=== PROVIDED RECORDS ===

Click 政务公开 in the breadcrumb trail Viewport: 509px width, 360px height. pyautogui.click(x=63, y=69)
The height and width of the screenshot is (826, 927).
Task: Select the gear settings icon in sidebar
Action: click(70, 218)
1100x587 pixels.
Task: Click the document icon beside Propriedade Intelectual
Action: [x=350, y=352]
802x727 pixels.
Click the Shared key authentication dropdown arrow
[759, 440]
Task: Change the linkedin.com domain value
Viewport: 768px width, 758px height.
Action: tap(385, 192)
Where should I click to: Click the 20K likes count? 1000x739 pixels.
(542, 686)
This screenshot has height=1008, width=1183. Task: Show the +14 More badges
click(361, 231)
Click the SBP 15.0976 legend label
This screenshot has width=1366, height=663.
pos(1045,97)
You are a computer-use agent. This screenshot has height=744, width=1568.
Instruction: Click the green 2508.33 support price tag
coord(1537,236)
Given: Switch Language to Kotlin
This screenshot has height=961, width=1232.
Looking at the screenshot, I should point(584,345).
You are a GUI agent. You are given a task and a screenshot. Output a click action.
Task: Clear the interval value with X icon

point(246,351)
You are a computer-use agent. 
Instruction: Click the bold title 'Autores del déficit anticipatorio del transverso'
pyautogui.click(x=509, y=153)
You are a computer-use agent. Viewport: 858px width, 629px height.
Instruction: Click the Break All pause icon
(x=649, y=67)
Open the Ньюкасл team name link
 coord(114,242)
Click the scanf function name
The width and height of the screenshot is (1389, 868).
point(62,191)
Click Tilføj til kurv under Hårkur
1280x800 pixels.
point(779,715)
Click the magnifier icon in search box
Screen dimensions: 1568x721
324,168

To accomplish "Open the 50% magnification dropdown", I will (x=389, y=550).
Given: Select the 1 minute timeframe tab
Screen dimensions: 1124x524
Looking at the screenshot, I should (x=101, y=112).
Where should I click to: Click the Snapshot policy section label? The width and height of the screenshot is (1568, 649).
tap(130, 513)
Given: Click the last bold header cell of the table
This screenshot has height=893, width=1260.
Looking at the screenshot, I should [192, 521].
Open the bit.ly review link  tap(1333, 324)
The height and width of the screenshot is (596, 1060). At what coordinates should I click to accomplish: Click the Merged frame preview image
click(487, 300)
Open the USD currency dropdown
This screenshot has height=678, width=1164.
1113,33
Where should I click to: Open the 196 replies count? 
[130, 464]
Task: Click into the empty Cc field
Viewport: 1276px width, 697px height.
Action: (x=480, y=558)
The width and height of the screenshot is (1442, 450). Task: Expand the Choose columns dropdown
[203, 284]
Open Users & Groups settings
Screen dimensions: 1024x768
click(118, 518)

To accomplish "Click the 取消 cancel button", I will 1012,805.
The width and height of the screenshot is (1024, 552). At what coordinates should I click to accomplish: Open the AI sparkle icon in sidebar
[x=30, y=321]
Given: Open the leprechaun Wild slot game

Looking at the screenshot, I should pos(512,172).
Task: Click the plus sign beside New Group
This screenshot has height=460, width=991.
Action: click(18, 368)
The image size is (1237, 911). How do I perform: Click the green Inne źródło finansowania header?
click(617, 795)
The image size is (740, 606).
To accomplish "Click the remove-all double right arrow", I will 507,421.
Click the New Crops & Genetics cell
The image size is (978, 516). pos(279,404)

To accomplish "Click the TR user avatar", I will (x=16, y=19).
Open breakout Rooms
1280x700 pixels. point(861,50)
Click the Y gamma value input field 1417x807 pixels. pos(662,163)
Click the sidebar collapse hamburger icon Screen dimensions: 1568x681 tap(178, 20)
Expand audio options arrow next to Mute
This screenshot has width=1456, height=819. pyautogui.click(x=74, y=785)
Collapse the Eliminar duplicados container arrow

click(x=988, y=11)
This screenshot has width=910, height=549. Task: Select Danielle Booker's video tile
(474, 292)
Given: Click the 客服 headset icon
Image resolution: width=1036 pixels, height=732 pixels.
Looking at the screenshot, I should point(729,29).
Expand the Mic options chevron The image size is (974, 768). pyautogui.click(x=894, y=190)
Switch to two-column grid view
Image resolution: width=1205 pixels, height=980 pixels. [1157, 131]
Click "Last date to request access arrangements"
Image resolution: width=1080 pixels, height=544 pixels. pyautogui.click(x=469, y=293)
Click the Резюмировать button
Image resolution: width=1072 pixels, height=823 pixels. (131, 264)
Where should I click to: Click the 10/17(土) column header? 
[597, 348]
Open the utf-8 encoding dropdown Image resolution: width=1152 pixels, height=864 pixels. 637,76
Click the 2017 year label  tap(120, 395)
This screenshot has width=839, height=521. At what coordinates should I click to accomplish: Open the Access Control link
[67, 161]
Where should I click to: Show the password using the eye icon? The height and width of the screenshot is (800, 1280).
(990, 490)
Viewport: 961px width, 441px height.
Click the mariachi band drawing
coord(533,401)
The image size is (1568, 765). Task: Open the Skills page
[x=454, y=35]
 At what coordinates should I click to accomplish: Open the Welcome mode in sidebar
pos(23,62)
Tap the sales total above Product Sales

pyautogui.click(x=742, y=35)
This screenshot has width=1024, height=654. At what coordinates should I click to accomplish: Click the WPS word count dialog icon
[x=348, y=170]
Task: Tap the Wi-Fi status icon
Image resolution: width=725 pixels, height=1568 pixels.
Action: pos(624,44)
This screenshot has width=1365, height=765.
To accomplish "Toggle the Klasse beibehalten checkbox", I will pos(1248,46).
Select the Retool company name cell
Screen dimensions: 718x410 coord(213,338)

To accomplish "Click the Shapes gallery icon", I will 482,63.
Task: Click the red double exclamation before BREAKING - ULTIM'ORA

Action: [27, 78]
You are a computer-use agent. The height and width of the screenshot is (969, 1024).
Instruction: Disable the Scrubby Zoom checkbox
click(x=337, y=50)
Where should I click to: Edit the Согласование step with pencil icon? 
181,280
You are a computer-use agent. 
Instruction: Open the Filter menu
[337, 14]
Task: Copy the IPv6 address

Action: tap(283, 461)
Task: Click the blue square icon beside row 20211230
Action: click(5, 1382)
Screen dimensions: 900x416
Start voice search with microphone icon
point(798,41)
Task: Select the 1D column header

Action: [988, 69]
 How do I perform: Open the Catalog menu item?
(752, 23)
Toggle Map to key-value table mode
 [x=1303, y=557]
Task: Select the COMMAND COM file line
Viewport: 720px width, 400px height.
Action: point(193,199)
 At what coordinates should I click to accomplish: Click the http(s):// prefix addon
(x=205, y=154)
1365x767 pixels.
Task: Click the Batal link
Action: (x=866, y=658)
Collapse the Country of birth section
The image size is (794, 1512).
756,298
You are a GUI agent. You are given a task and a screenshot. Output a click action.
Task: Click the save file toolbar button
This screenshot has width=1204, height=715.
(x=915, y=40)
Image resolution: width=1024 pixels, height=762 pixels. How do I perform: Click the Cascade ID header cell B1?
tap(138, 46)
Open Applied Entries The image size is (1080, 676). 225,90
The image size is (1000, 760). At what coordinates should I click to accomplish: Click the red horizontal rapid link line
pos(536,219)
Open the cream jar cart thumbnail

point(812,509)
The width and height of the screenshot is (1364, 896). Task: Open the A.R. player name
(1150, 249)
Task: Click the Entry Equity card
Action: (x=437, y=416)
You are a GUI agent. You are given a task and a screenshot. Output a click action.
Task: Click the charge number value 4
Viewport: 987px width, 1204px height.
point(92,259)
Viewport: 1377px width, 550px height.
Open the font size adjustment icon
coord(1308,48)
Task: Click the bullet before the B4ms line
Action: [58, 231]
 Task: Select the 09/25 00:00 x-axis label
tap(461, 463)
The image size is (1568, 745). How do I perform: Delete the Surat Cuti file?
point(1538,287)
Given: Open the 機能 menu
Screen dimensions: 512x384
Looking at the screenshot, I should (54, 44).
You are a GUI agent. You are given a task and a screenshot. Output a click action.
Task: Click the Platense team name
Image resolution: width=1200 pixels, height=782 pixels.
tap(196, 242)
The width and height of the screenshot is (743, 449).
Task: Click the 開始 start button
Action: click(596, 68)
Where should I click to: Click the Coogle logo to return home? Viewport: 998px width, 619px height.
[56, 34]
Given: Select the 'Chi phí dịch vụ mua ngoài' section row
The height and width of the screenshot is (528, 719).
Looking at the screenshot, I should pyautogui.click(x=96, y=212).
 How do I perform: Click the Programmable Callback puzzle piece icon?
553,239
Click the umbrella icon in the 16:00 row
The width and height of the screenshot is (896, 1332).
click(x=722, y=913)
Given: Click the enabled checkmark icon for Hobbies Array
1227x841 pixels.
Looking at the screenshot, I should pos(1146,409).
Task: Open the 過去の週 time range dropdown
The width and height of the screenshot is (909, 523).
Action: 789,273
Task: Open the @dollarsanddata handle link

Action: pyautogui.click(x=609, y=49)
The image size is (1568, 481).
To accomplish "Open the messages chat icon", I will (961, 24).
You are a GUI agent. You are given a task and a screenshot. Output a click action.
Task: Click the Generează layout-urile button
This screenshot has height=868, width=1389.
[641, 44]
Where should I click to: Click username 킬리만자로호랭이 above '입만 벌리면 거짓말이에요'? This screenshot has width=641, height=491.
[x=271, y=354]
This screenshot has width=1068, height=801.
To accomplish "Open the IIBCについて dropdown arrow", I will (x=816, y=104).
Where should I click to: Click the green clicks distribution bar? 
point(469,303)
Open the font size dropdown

===

WHAT YOU NEED TO DO: Go through the entries and copy every line with "field".

OUTPUT OF THE TASK:
Task: Click into the empty Cc field
Click the Y gamma value input field 1417x807 pixels. pos(662,163)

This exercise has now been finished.